Wombats are susceptible to bacterial infections that can be difficult to treat in captivity. However, in the wild, an injured wombat will roll in earth and the soil will stick to the wounded area, allowing the area to heal with time. Similar behaviour is observed when the animal suffers from mange mite, and the soil is believed to help the animal alleviate some of the intense itchiness caused by the disease. In severe cases mange can affect the wombat’s vision and ability to eat, making the animal weaker until it eventually dies. Other external parasites commonly found on wombats include: ear mites, skin mites and ticks. Internal parasites include worms of various kinds, but these appear to do little or no harm to the animal. In areas where wombats and sheep graze together, wombats can become infected with liver fluke, a parasite common in sheep. Similarly, in the vicinity of other domestic stock, wombats can get infected with leptospirosis which causes serious kidney damage. In captivity, toxoplasmosis is a major cause of death for young, hand-reared wombats.
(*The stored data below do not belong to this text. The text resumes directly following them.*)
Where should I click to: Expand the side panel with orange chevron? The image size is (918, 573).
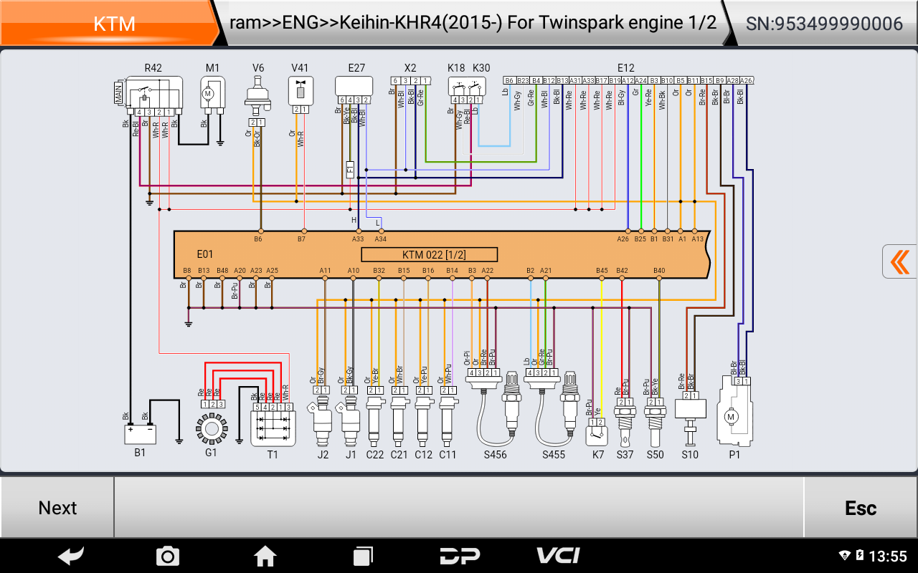(899, 261)
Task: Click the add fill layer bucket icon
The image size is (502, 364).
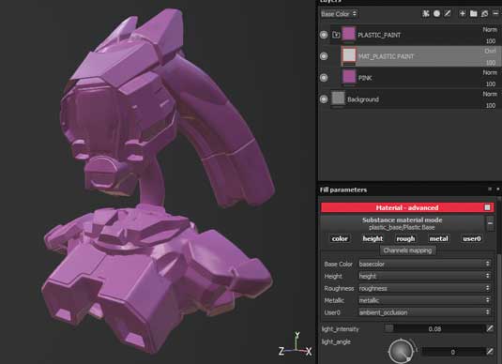Action: 485,13
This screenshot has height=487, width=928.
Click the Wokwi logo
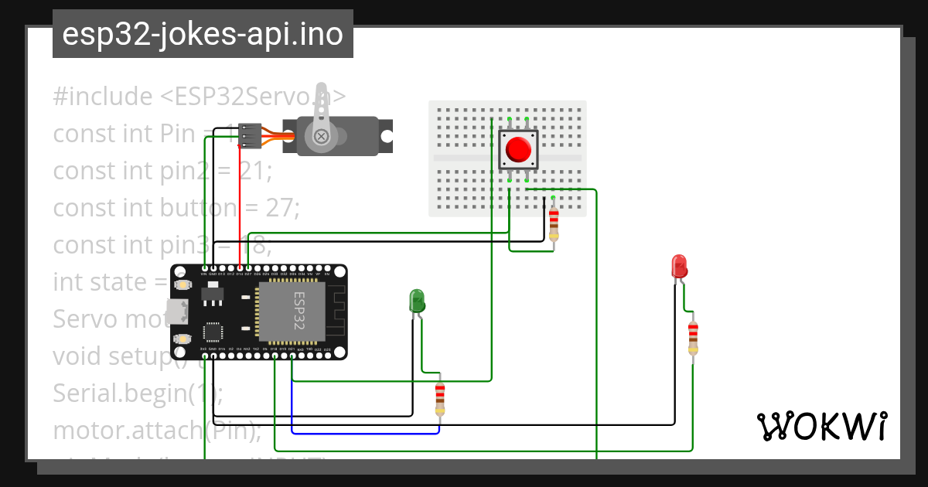tap(824, 425)
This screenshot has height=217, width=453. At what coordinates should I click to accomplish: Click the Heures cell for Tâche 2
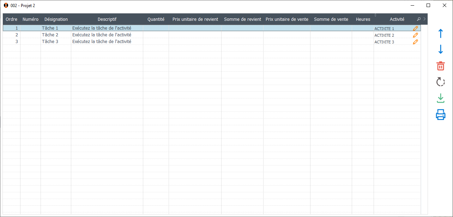[363, 35]
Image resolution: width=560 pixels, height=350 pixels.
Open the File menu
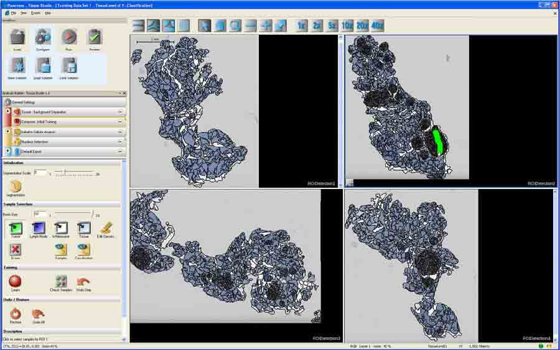pyautogui.click(x=13, y=13)
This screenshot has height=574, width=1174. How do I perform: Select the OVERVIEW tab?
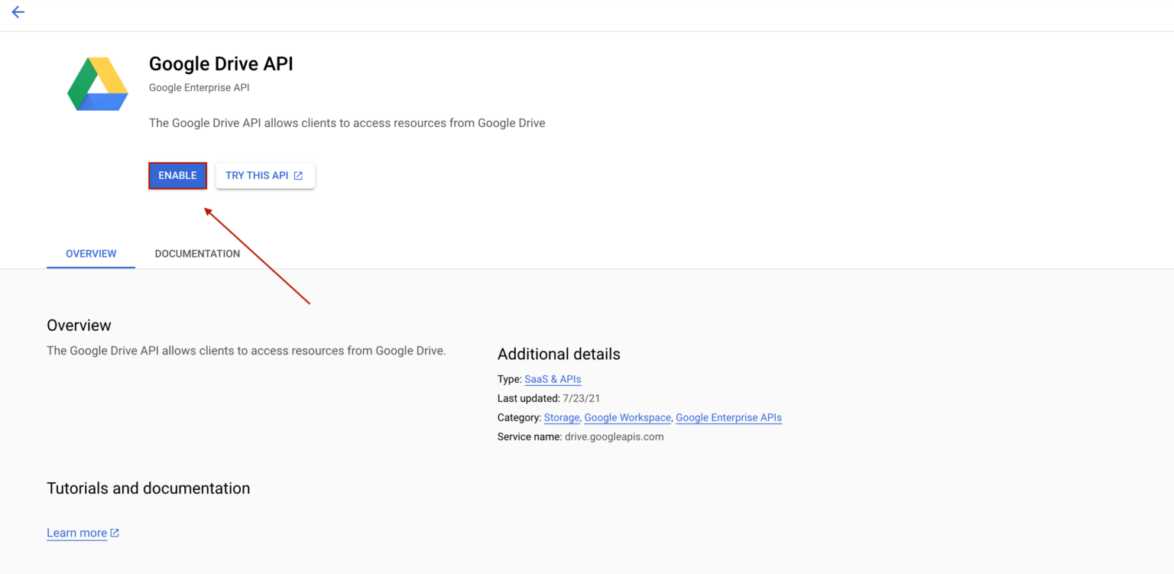click(90, 253)
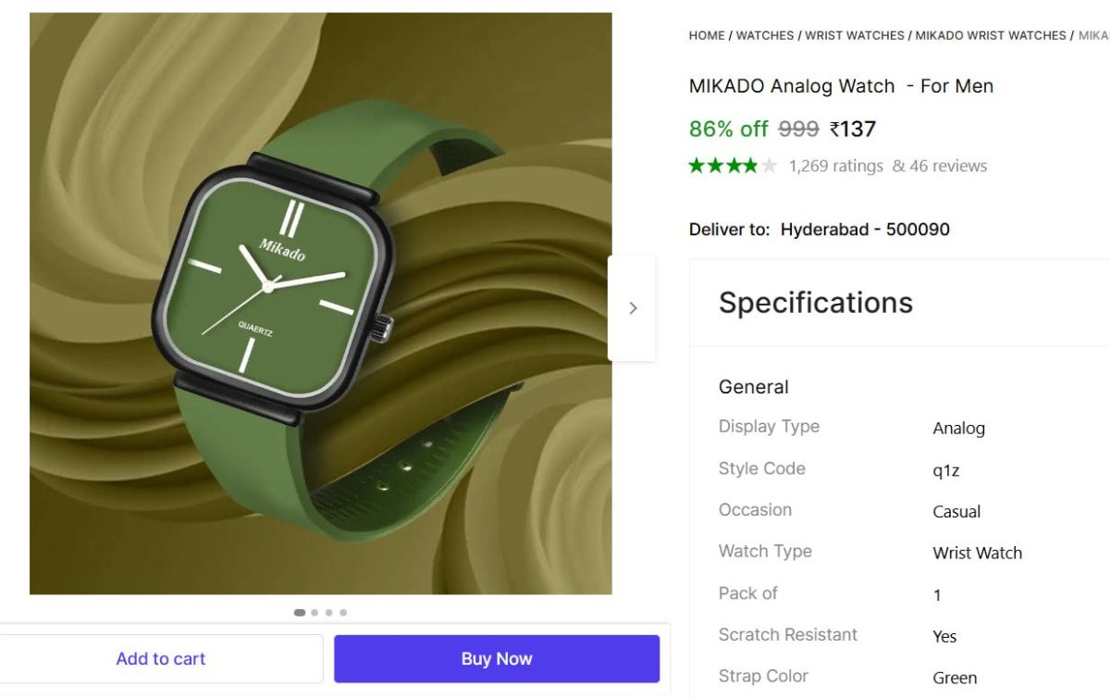Go to WATCHES breadcrumb category
1110x698 pixels.
coord(765,35)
Other diseases recorded in wombats include diabetes, arthritis, cancer, asthma and pneumonia, however, there is limited knowledge on this aspect of wombat’s life.

Danger to humans

Bare-nosed Wombats are mainly nocturnal animals and as such are not often encountered by people in the wild. However, they are strong animals and can move fast at speeds over 40 km/h over short distances. A recent, but rare attack of a wombat has been reported in April 2010 in Victoria, when a man was charged and knocked down by the animal which also mauled his leg, and left scratch marks on his chest. Danger from a wombat is mostly associated with individuals in captivity/zoo, as wombats can be perceived as affectionate pets when they are young, but can become quite aggressive as they mature. If bitten or scratched by a wombat a person should have the wounds cleaned and bandaged, and receive a tetanus shot if needed.

References

  • Sexton, R. (2010) Black Saturday survivor on the run from a wild wombat. Sydney Morning Herald <http://www.smh.com.au/national/black-saturday-survivor-on-the-run-from-a-wild-wombat-20100406-rpfq.html> date accessed: 13/09/2010.
  • Triggs, B. (1996) The Wombat: Common Wombats in Australia. Australian Natural History Series, University of New South Wales Press, Sydney. Pp.: xi+148.
  • van Dyck, S. and Strahan, R. (eds) (2008) The Mammals of Australia. Third edition. Reed New Holland, Sydney. Pp.: 202-208.